本研究显示，二氮嗪预处理联合后处理对缺血再灌注心肌有保护作用，但却没有表现出叠加保护作用。这和Deyhimy[6]的实验结果一致。而李北方等[7]在实验中发现联合应用能明显增加对大鼠缺血再灌注损伤的保护作用。这种偏差的出现可能归因于不同的动物缺血模型的应用。对于两者是否有叠加效应存在着较大的争论，但确切的理论结果需更多大量的实验研究加以确定[8]。

[1]Murry CE，Jennings RB，Reimer KA.Preconditioning with ischemia:a delay of lethal cell injury in ischemic myocardium[J].Circulation，1986，74(5):1124-1136.

[2]Zhao ZQ，Corvera JS，Halkos ME，et al.Inhibition of myocardial injury by ischemic postconditioning during reperfusion:comparison with ischemic preconditioning[J].Am J Physiol Heart Circ Physiol，2003，285(2):579-588.
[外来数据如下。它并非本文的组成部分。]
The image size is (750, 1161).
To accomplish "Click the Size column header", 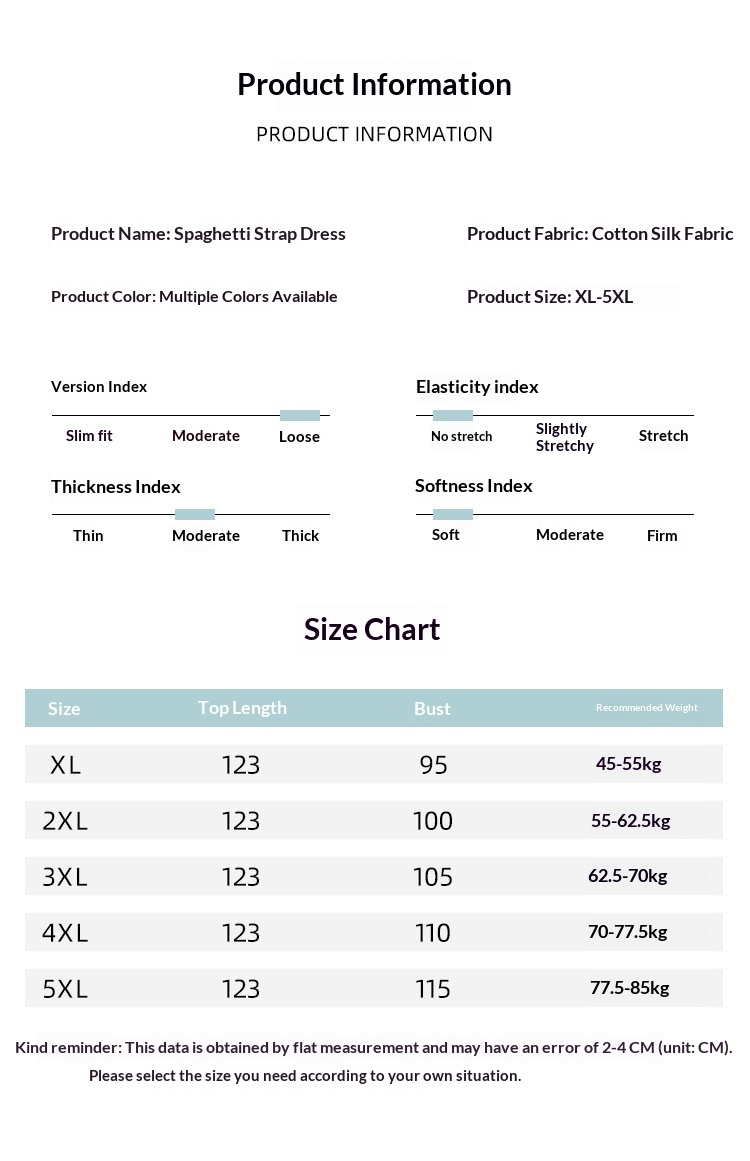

[3]Paul Z，Gerczuk MD，Robert A.Protecting the heart from ischemia:an update on ischemic and pharmacologic conditioning[J].Hosp Pract，2011，39(3):35-43.

[4]Flameng W，Borgers M，Daenen W，et al.Ultrastructural and cytochemical correlates of myocardial protection by cardiac hypothermia in man[J].J Thorac Cardiovasc Surg，1980，79:413-424.
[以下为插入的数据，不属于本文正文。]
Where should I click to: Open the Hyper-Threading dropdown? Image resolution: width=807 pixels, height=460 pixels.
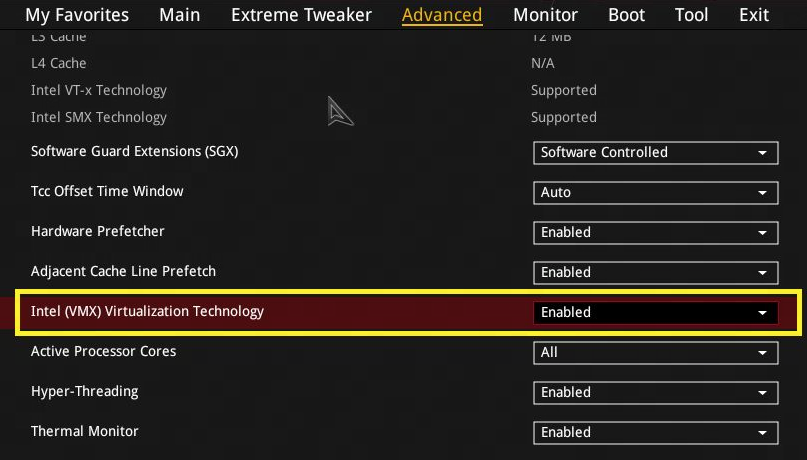click(x=655, y=393)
[5]Chen Q，Paillard M，Gomez L，et al.Postconditioning modulates ischemia-damaged mitochondria during reperfusion[J].J Cardiovasc Pharmacol，2011，29:202.

[6]Deyhimy DI，Fleming NW，Brodkin IG，et al.Anesthetic preconditioning combined with postconditioning offers no additional benefit over preconditioning or postconditioning alone[J].Anesth Analg，2007，105:316-324.

[7]李北方，刘仁光.远程后处理合并ATP后处理对大鼠缺血再灌注心肌的保护作用[J].广东医学，2010，31(14):1786-1788.

[8]Rohilla A，Rohilla S，Kushnoor A.Myocardial postconditioning:next step to cardioprotection[J].Arch Pharm Res，2011，34(9):1409-1415.